October 21, 2005
SCHOOL SUPERINTENDENTS VOTE TO OPPOSE PROP. 74
Superintendents join rest of school community in flunking governor’s measure.
An organization of California’s 58 county schools superintendents has voted to oppose Proposition 74. In a statewide vote last week, the California County Superintendents Educational Services Association (CCSESA) rejected Proposition 74. California’s school superintendents joined the school boards, state superintendent of public instruction and teachers in urging a “No” vote.
“Proposition 74 is not reform,” said Sheila Jordan, Alameda County Superintendent of Schools, one of the CCSESA members who voted to oppose the governor’s “ill-considered” measure, said, “the governor's ill-considered Proposition 74 is a simpleminded proposal that contradicts everything we know about making better schools.”
Jordan said Prop. 74 would “stifle young teachers and drive some of our best and brightest teachers out of the profession. If you had to devise a formula to guarantee that the old guard will strangle at birth all renewal and innovation in the system, you couldn't do better than by instituting Prop. 74.”
Needing 100,000 new teachers, Jordan said superintendents voting to oppose Prop. 74 concluded it would make a teaching career less attractive. “Becoming a teacher is difficult enough. In the last few years, the state has raised the bar considerably.
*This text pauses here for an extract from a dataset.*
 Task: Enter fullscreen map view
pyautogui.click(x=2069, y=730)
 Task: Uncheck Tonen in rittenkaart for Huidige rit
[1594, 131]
Now is not the time to make entry into the career even more burdensome,” said Jordan.
Under current law, teachers can be fired at any time for a number of reasons, including unprofessional conduct or unsatisfactory performance in the classroom. “The governor is basing his campaign on stories about isolated examples. Existing state law already allows administrators to fire bad teachers for unsatisfactory performance or unprofessional conduct, no matter how long they've been teaching. “Teacher ’tenure’ is really nothing more than the right to due process,” said Jordan.
“Prop. 74 was written without the input of informed educators or administrators. It disregards proven reforms and adds new complications and costs. Implementing Prop. 74 would costs tens of millions in administrative overhead, according to the nonpartisan Legislative Analyst's Office. That's money not spent on reducing class size or buying textbooks and supplies,” Jordan said.
“Prop. 74 is not only a deterrent to recruitment, it's a direct attack on thousands of young California teachers who are already in the system. It would apply retroactively, stripping due process rights from teachers in their third, fourth and fifth years of teaching.
Jordan pointed out that “only one state, Missouri, one of the poorest and most struggling state school systems in the nation, has a teacher probation period as long as five years.”
She said she and other superintendents concluded that “Prop. 74 is bad for our schools, our teachers and our students.”
The California School Boards Association voted to oppose Prop 74 because it will “impose new unreimbursable costs, add to and complicate collective bargaining, create an environment for more grievances and take away districts’ ability to define unsatisfactory performance for themselves.”
The League of Women Voters of California voted to oppose Prop. 74 because of its fatal flaw that retroactively strips due process rights from 18,000 third, fourth and fifth-year teachers who have already completed their probation period.